Where the King terminates the abeyance of a dignity in favour of a commoner, he issues a summons to him by the name of the barony which was in abeyance; as, in the cases of Lord Le Despencer, and Lord Botetourt. But where the person, in whose favour the abeyance is terminated, is already a peer, and has a higher dignity, there the King makes a declaration, under the great seal, confirming the barony to him; and in the case of a female, the abeyance is also terminated by a declaration. Formerly it was the practice, to confirm the barony to the person, and his or her heirs, but now it is only to the heirs of his or her body (e).

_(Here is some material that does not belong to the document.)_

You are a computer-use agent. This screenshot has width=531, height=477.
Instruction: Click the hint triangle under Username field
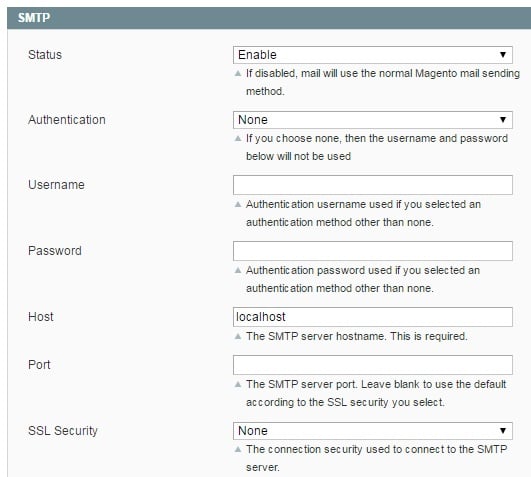click(x=238, y=204)
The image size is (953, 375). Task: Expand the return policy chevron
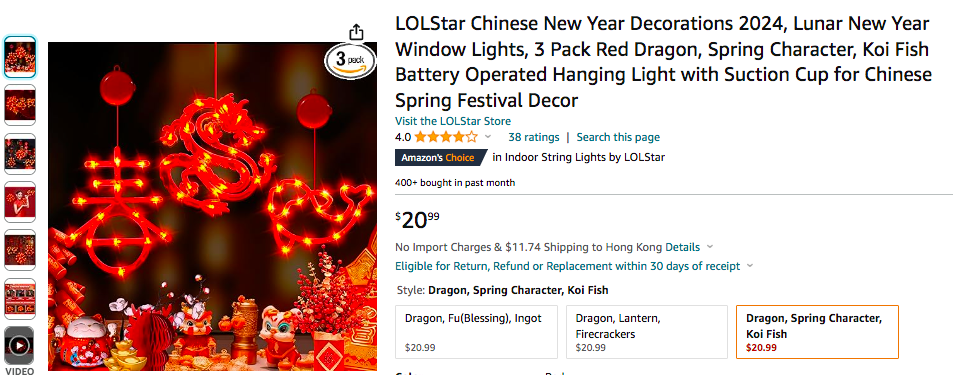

Where an abeyance is terminated by a writ of summons, different opinions have been entertained respecting the extent of the operation of such a writ. Some eminent persons are said to have held, that where a barony is in abeyance between the descendants of two coheirs, and the King issues his writ of summons to one of the heirs of the body of one of the two coheirs, the abeyance is thereby terminated, not only as to the person summoned, and the heirs of his or her body, but also as to all the heirs of the body of such original coheir; but the

(a) 5 Cruise Dig. 254, 5, &c. See Skin. R. 432, 437. Dugd. Bar. 2 vol. 363. Collins, 412; 322. Lords' Journ. 15 vol. 634, 643, 671; 21 vol. 266, 339.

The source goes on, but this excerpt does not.